I think that we should embrace development like this because it is for the good of everyone, including Declude.  Now non-experts can place a address validating and pre-scanning gateway in front of any Declude setup whereas before you nearly had to be an expert at this stuff and be aware of the obscure.  The fact that it kills over 99% of zombie spam with near perfect accuracy also flies in the face of frequent postings to the Declude, IMail and even Sniffer lists about stock image spam (not to belittle Sniffer which hits 97% of all spam and is incredibly accurate for it's volume overall, but the volume of zombie spam is just tremendous and images without links can be hard to block).
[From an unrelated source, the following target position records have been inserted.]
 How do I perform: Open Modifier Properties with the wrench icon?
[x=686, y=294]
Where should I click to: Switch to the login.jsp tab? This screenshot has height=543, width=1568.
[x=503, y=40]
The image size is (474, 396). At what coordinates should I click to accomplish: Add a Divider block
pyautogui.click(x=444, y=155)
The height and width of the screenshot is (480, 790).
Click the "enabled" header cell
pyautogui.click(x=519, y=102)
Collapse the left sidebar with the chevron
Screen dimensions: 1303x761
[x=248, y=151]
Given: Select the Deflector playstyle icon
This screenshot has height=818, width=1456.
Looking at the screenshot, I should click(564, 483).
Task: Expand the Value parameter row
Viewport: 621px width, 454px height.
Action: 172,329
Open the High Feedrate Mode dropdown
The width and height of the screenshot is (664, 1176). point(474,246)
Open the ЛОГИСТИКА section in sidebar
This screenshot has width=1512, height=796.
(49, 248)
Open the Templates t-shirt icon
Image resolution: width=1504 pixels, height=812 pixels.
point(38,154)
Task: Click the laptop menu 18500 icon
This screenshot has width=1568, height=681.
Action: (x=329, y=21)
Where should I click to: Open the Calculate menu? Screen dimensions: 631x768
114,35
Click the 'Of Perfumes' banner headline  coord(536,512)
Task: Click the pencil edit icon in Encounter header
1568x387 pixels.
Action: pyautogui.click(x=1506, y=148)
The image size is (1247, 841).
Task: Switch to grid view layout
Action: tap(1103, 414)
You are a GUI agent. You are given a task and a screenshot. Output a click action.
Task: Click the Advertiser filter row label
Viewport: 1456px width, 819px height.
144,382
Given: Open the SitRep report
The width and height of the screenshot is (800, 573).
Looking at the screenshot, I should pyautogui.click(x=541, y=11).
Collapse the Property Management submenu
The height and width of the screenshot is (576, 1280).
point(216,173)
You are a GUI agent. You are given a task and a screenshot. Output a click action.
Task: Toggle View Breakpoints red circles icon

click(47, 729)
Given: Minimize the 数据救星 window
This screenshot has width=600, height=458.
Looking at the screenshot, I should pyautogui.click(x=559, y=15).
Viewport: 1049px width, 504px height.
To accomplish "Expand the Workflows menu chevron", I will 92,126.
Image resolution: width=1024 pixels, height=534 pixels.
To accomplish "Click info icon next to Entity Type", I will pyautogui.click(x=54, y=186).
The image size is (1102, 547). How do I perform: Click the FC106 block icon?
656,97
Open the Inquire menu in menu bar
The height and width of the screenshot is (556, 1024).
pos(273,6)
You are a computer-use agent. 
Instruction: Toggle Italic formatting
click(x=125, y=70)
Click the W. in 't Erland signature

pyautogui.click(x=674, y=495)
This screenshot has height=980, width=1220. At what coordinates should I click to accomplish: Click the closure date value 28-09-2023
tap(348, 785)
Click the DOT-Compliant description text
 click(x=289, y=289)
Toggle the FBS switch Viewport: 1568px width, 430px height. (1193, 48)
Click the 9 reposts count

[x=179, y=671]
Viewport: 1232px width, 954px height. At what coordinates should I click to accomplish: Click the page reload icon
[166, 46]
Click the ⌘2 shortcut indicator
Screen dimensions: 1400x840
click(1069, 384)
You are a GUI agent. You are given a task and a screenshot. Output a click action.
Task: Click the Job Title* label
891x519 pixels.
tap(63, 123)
No offset cost, no payment in kind? Okay, that's good.
  
Apology accepted :)  I reserve the right though to discuss business arrangements with anyone at any time though.  I'm certainly not driving a Lamborghini you know.


  
Flatly,  no.  The  reason you have this misconception is that no other
vendor  spammed  the  list.  Others earn an audience the old-fashioned
way:  spending  money, not just time, to make money. The other vendors
rely  on  search-sensitive advertising, banners, print ads, PR, and in
the cases of cash-strapped authors and free products, simply hoping to
be  indexed and found by dogged sysadmins -- and then further promoted
by  unaffiliated  users and reviewers. There are surely some unethical
apples  in  that other bunch, of course, as everywhere, but they don't
spam.
  
You can't judge a person on one mistake, and it's not like he committed murder.  Brian knows that he made a mistake in how he approached the topic on this list, but you can't fry him in Hell for the rest of his life because of this.  Brian is an old-timer that has been fighting the good fight against the same crooks that are spamming us for more than a decade.  Don't think for a second that some specialized gateway app is ever going to move his company's fortune from CyberSitter and the ubiquity of the desktop market.  This is more of a hobby project for him, and I'll bet that the only financial target he has is to justify continuing to work on it so people like us can benefit.  Gushy as it may sound, there are in fact people out there that care still.

And just in case you were wondering, he didn't pay me to say that either :)  In fact, it's a shame that neither one of us will even bring up this thread for fear of violating some sort of imaginary rule about what is proper and what isn't.

I do wish that you would learn to forgive and forget.  There is so much more good outside of dwelling on this.

As far as how appropriate the continued discussion is of Alligate, I will, with no misgivings, never talk of it again if Declude even suggests that it is not in their best interest to have it talked about here.